I see plenty of four seat "real" airplanes with two or three empty seats taking off. I don't have a problem with it - to each their own. Perhaps people are just comfortable with what they know and afraid of what they don't know. We have a good group at my airport and we joke about it. "Real airplanes and real pilots" And, don't forget single engine vs. dual. It goes on and on and on.........

Posted by: jay Manor | December 24, 2012 9:22 PM    Report this comment

Paul, we'll just have to agree to disagree on your interp. I don't see it as all that plainly stated.

Merry Christmas to all.

Posted by: Paul Bertorelli | December 25, 2012 6:21 AM    Report this comment

OK, I give up. What part of this don't you see applying to a private pilot with instrument rating and no medical regarding flying in IMC?

(ii) At least a recreational pilot certificate with a category and class rating, (A) Any light-sport aircraft in that category and class, (1) You do not have to hold any of the endorsements required by this subpart, but you must comply with the limitations in § 61.315 .

Posted by: PAUL MULWITZ | December 25, 2012 7:25 AM    Report this comment

Dave F., I need to chat with you off-list. Can you ring me up at home? I sent you my phone number via SportPilotTalk PM, in case you don't still have it. Thanks.

Merry Christmas to all the fine pilots involved in this spirited discussion. Safe skies, Paul

Posted by: Dr. H. Paul Shuch | December 25, 2012 8:33 AM    Report this comment

OK, we're talking about the medical, not IFR in LSA overall. Agree with you there. It is a convoluted way to get there, that's for sure.

This is all the more reason to kill the third class requirement, in my view. Here we have two schools of thought: One to try to make the airplanes more utilitarian and useful, another seeking out fine-point ways that the FAA says you can't do that.

This is good for aviation? Can anyone explain why? No wonder the industry is on its ass.

Posted by: Paul Bertorelli | December 25, 2012 9:03 AM    Report this comment

Yes, we are on the same page now. A pilot needs a medical cert to fly IFR. Light-Sport airplanes can fly IFR unless they are S-LSA and the manufacturer forbids it.

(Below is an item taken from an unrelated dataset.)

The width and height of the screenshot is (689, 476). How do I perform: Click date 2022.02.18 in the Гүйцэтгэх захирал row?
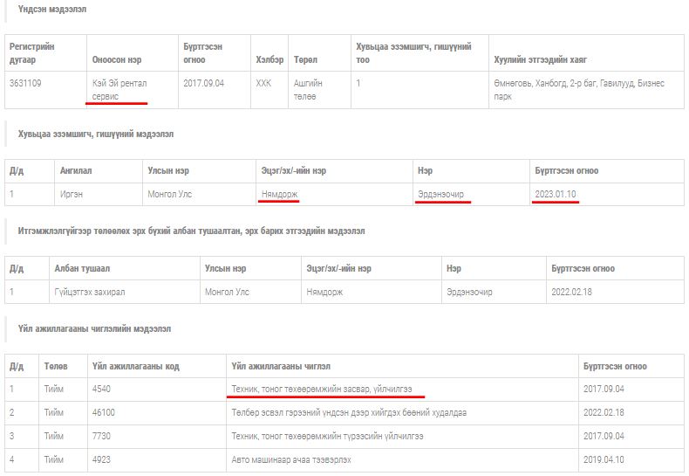571,292
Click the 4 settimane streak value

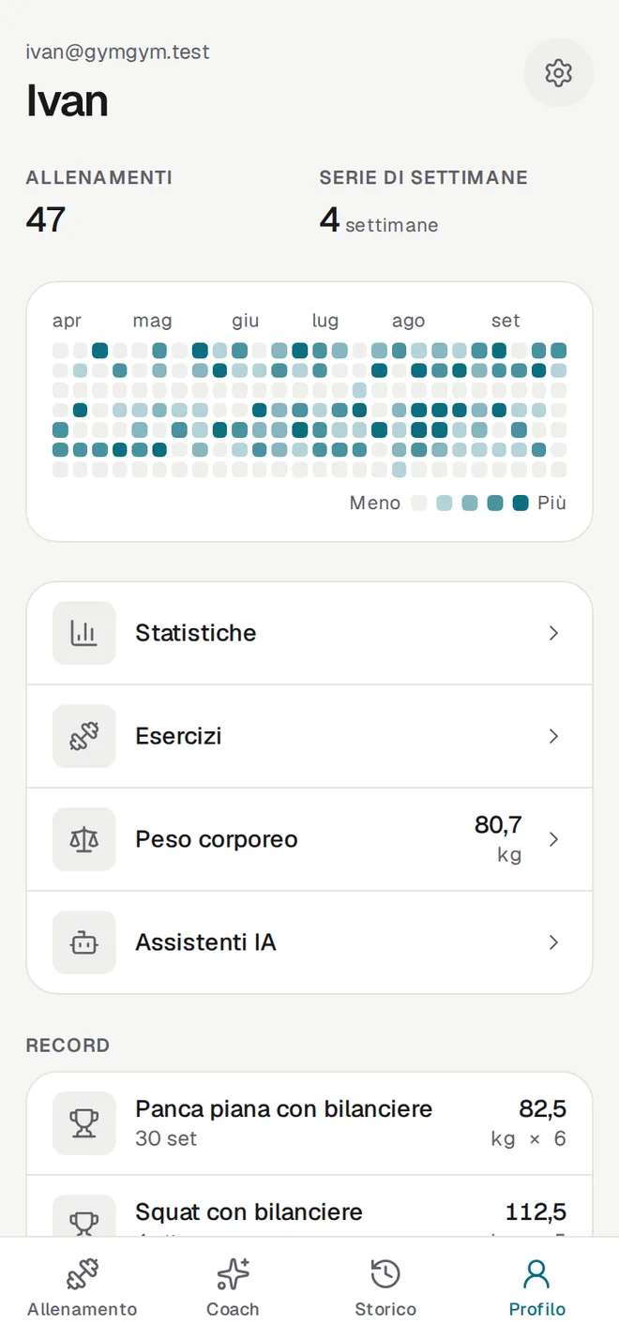[x=379, y=220]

There is some argument you can make that any S-LSA or only S-LSA built after a certain date are prohibited from IFR flight by ASTM F2245. This is odd because ASTM is not a regulatory agency and cannot enforce such a restriction. Still, that prohibition is published in F2245-11 (I think the year code is correct). This nonsense prohibition is the one that I disagreed with and left the F37 committee over.

Posted by: PAUL MULWITZ | December 25, 2012 12:12 PM    Report this comment

I'm afraid of changing this whole discussion to be about the 3rd class medical. However, I agree with you. It serves no good purpose except to keep the biased bureaucrats in the FAA aeromedical branch employed.

If the entire 3rd class medical is abolished or even the requirement to have one to fly IFR then I would probably spend the year or more and flight costs to get an instrument rating and use it. I will not go to all that trouble and expense to get the rating if it is against the rules for me to fly PIC IFR since I do not have and cannot get a medical certificate without being grounded for life. This has nothing to do with my health. It is about the unjustified bureaucratic prejudice against certain prescription drugs.

The truth seems to be there is no way for the FAA to agree to eliminating their turf rights over private pilots in the medical area. The last proposal by Mr. Wartofsky to limit the need for 3rd class to airplanes over 5,000 pounds was rejected with the stupid comment "Huh? That would allow people without a medical to fly in class A airspace! We can't have that."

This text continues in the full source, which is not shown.